• **Stated problem**
Begin at the line that contains "Task: Sort the table by 打开次数 column arrows" and stop at the end of the entries, rewriting each of those lines with every coordinate in the answers multiplied by 1.15 and rounded to a whole number, halves rounding up, and all other numbers left unchanged. Leave the pictures out.

[Entries from a dataset]
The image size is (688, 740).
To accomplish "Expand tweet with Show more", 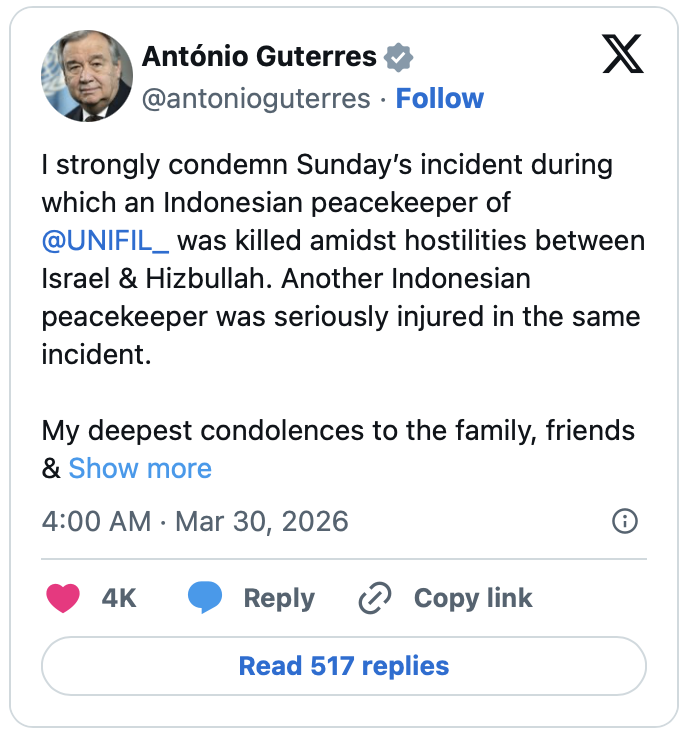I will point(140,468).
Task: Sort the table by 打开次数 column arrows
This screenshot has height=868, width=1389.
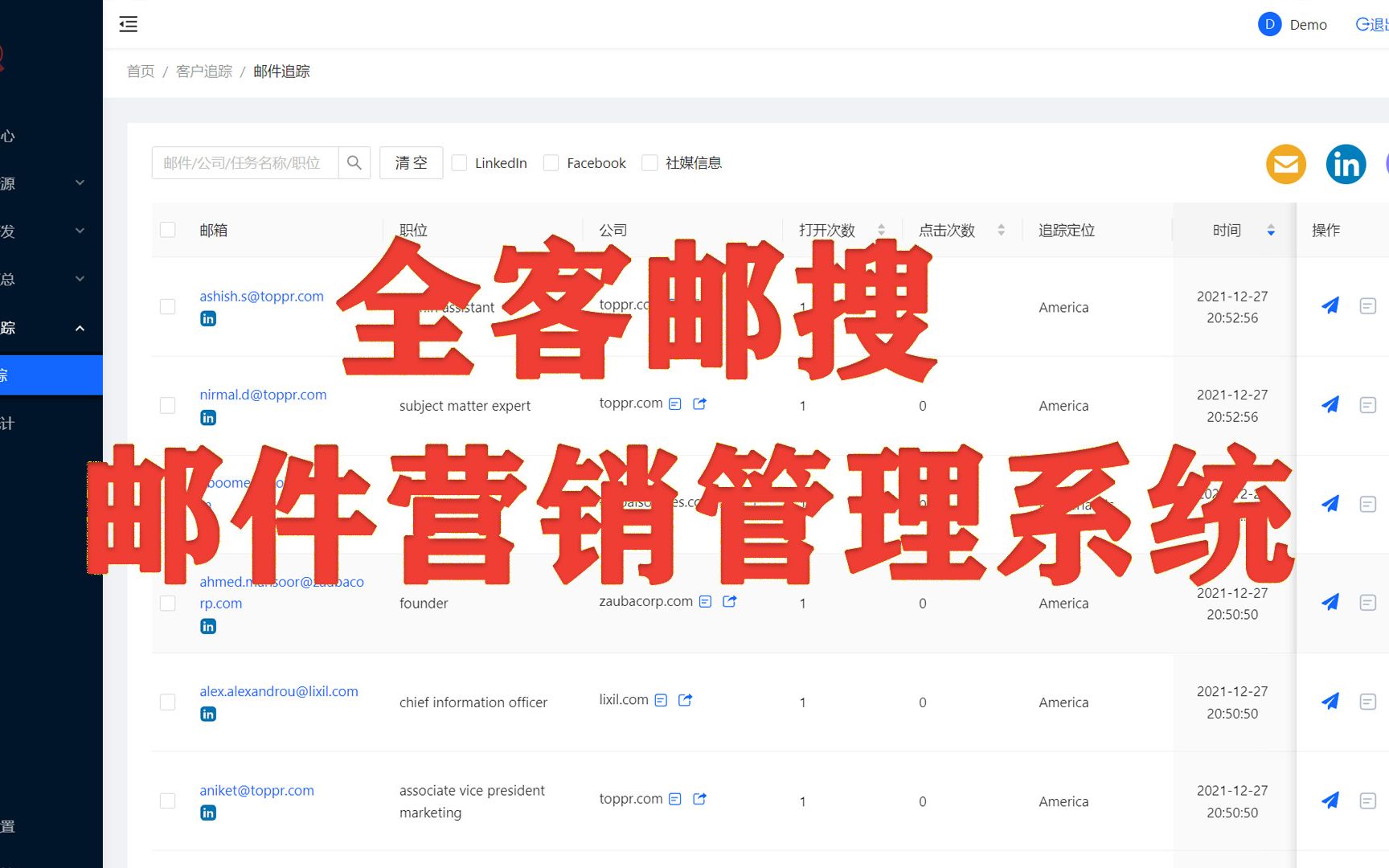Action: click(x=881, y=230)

• **The response**
Task: Sort the table by 打开次数 column arrows
This screenshot has height=868, width=1389.
Action: click(x=1013, y=265)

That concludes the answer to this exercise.